The Brazilian city of Belo Horizonte has been leading the vanguard of the movement for food justice and sustainability. It has pioneered the blueprint to successfully tackle food insecurity, establishing the guarantee for every single man, woman, and child to have a natural right to food. The Right to Food is one of the 30 universal human rights outlined by the United Nations in 1996. Belo Horizonte had 11 percent of the population living in absolute poverty  and over 20 percent of children living in hunger.1 According to Beginning  to End Hunger, BH experienced social inequity that extended beyond “food, income, and urban infrastructure, exacerbated by preexisting “classism and racism”, and “frequent tumultuous shifts in elite power”. So, the government set out to alleviate this pressing issue. Belo Horizonte decided to make this a reality for all of its citizens. In 1993, an activist  group known as the ‘Movement for Ethics in Politics’ emerged, managing to mobilize up to 30 million people to get involved in their local communities. This movement espoused an ethos of solidarity and advocacy, encouraging  Brazilians to see themselves as citizens beholden to the needs of each other, not just individuals responsible for themselves. The MFEIP aimed to deconstruct the issue of food insecurity, framing it as a policy failure brought on by governmental ineptitude, rather than a personal failing.2 This was a revolutionary paradigm shift.

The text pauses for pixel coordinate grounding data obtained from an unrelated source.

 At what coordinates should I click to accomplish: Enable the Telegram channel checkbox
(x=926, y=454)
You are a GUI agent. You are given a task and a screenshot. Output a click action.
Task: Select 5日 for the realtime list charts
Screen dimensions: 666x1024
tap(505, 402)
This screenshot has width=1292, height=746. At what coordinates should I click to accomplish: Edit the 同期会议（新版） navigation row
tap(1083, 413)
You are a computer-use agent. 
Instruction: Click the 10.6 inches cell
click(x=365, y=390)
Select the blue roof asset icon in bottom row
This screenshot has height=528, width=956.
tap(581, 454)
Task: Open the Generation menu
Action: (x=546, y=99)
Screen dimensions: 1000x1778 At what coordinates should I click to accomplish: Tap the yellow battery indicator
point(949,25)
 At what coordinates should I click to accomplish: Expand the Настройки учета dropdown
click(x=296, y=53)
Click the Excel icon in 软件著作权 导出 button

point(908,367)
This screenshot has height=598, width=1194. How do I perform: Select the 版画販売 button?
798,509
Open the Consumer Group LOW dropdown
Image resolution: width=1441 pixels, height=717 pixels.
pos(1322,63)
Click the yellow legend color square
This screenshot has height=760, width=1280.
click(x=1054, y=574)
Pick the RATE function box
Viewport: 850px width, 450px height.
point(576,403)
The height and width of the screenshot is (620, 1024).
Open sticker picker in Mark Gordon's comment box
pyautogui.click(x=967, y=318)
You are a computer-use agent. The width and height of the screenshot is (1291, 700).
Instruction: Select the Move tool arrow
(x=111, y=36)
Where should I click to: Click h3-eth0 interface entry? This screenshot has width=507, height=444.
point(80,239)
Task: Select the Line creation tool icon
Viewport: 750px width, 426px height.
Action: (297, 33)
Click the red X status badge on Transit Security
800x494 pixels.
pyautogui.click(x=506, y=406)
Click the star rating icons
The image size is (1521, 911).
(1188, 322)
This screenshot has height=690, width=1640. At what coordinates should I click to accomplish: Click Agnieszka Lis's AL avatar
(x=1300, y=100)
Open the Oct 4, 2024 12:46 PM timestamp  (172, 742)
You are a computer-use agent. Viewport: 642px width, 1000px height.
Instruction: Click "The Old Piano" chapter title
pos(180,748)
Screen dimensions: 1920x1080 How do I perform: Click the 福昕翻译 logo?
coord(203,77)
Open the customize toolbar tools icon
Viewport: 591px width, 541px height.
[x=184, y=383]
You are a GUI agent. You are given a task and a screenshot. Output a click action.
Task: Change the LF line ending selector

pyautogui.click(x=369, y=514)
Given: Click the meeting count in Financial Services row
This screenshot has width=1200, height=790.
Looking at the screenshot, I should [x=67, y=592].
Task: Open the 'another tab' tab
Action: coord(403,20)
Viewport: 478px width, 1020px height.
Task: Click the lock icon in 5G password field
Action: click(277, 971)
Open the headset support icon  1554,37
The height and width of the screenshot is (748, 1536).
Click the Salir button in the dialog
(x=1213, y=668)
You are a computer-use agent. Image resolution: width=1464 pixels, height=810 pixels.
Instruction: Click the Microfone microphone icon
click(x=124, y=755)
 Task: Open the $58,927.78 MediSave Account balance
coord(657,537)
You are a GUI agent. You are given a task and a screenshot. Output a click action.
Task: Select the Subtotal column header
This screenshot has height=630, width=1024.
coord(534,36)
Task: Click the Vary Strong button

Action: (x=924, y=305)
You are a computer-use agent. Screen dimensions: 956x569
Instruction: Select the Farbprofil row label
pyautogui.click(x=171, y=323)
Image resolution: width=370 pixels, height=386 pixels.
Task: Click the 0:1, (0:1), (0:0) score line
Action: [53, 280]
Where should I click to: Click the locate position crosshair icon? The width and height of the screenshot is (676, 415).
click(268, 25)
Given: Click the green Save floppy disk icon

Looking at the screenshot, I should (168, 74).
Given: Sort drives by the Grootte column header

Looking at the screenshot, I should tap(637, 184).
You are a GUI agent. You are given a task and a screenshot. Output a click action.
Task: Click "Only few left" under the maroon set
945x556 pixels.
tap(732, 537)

Patrus Ananias - World Future Council

At the time, the then-mayor of Belo Horizonte Patrus Ananias established his peoples’ right to nutritional and nourishing food. He also promised that the government would have a duty and responsibility  to serve the citizenry. To accomplish this objective, he created a Secretariat for Food and Supply, assembling  a task force of over 20 representatives from all ways of life and sectors. This included food producers, religious leaders, consumer groups, and more.3 With the goal of implementing a new food system that works for all, they articulated a mandate that defined access to healthy food as related to social justice.


1M Jahi Chappell, et al. Beginning to End Hunger : Food and the Environment in Belo Horizonte, Brazil, and Beyond. Project Muse, Oakland, California, 2015.

2Makri, Anita. “How Belo Horizonte’s Bid to Tackle Hunger Inspired Other Cities.” Nature Index, Springer Nature, 28 Sept. 2021, www.nature.com/nature-index/news/how-belo-horizontes-bid-tackle-hunger-inspired-other-cities. Accessed 4 May 2024.

3Makri, Anita. “How Belo Horizonte’s Bid to Tackle Hunger Inspired Other Cities.” Nature Index, Springer Nature, 28 Sept. 2021, www.nature.com/nature-index/news/how-belo-horizontes-bid-tackle-hunger-inspired-other-cities. Accessed 4 May 2024.